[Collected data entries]
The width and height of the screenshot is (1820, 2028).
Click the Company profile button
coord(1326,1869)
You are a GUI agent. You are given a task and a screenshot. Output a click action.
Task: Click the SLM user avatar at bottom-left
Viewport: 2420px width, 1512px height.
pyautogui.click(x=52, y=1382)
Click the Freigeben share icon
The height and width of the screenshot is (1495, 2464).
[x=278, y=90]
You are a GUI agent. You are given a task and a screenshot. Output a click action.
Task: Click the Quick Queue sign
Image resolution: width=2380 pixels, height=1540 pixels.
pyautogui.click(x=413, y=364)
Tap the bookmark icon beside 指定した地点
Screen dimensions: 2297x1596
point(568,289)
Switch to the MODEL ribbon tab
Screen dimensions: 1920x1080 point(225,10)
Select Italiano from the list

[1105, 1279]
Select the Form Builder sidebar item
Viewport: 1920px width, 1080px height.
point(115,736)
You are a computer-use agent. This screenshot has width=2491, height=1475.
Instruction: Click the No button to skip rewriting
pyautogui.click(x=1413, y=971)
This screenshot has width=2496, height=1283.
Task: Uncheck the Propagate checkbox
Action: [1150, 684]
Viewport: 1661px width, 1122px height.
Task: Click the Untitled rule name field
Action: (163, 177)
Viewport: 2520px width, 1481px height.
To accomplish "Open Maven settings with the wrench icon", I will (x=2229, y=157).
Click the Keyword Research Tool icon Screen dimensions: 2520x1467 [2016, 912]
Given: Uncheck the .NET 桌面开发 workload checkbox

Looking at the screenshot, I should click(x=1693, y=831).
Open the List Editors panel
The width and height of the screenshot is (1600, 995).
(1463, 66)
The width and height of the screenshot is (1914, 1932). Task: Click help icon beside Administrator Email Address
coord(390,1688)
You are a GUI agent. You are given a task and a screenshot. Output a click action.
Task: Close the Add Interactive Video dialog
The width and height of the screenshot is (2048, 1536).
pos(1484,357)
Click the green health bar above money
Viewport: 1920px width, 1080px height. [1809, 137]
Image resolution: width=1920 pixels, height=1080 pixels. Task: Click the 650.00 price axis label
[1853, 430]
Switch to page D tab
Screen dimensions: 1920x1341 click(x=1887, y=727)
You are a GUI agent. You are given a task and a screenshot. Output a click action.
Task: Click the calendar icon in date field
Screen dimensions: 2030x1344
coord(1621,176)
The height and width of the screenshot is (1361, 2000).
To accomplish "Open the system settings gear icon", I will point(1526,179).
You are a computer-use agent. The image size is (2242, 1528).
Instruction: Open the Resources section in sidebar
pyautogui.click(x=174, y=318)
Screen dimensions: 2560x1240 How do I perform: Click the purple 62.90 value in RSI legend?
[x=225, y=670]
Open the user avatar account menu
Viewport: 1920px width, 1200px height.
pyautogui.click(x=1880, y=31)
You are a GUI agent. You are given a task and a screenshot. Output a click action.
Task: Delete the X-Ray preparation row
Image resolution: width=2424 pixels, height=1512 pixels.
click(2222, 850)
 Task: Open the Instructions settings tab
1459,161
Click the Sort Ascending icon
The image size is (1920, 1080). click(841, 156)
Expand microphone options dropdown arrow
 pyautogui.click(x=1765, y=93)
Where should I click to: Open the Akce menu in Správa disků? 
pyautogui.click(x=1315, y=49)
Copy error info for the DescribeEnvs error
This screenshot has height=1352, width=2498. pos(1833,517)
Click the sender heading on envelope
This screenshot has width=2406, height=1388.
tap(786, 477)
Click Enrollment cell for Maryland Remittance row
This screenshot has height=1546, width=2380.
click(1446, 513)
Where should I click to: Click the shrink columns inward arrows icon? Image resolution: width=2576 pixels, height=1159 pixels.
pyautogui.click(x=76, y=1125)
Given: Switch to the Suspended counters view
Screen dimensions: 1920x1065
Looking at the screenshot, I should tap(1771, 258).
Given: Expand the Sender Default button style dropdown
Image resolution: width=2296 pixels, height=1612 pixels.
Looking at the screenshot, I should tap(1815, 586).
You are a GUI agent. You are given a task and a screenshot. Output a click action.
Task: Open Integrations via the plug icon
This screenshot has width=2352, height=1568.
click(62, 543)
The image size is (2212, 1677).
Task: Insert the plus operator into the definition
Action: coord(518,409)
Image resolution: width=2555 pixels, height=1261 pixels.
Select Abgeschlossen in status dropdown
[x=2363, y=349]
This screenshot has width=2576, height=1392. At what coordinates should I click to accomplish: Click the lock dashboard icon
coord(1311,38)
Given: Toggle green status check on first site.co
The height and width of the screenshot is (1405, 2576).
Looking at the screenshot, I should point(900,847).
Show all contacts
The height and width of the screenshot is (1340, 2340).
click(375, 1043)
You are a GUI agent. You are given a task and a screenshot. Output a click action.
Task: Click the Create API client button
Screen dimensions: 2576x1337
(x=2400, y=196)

*WORK REQUIRED*: Transcribe only, please, the lines from the first line of the records through the line with "Click the Keyword". Both of those lines are included.

*WRITTEN RESPONSE*:
The width and height of the screenshot is (1820, 2028).
Click the Company profile button
coord(1326,1869)
You are a GUI agent. You are given a task and a screenshot. Output a click action.
Task: Click the SLM user avatar at bottom-left
Viewport: 2420px width, 1512px height.
pyautogui.click(x=52, y=1382)
Click the Freigeben share icon
The height and width of the screenshot is (1495, 2464).
[x=278, y=90]
You are a GUI agent. You are given a task and a screenshot. Output a click action.
Task: Click the Quick Queue sign
Image resolution: width=2380 pixels, height=1540 pixels.
pyautogui.click(x=413, y=364)
Tap the bookmark icon beside 指定した地点
Screen dimensions: 2297x1596
point(568,289)
Switch to the MODEL ribbon tab
Screen dimensions: 1920x1080 point(225,10)
Select Italiano from the list

[1105, 1279]
Select the Form Builder sidebar item
Viewport: 1920px width, 1080px height.
point(115,736)
You are a computer-use agent. This screenshot has width=2491, height=1475.
Instruction: Click the No button to skip rewriting
pyautogui.click(x=1413, y=971)
This screenshot has width=2496, height=1283.
Task: Uncheck the Propagate checkbox
Action: [1150, 684]
Viewport: 1661px width, 1122px height.
Task: Click the Untitled rule name field
Action: (163, 177)
Viewport: 2520px width, 1481px height.
To accomplish "Open Maven settings with the wrench icon", I will (x=2229, y=157).
Click the Keyword Research Tool icon Screen dimensions: 2520x1467 [2016, 912]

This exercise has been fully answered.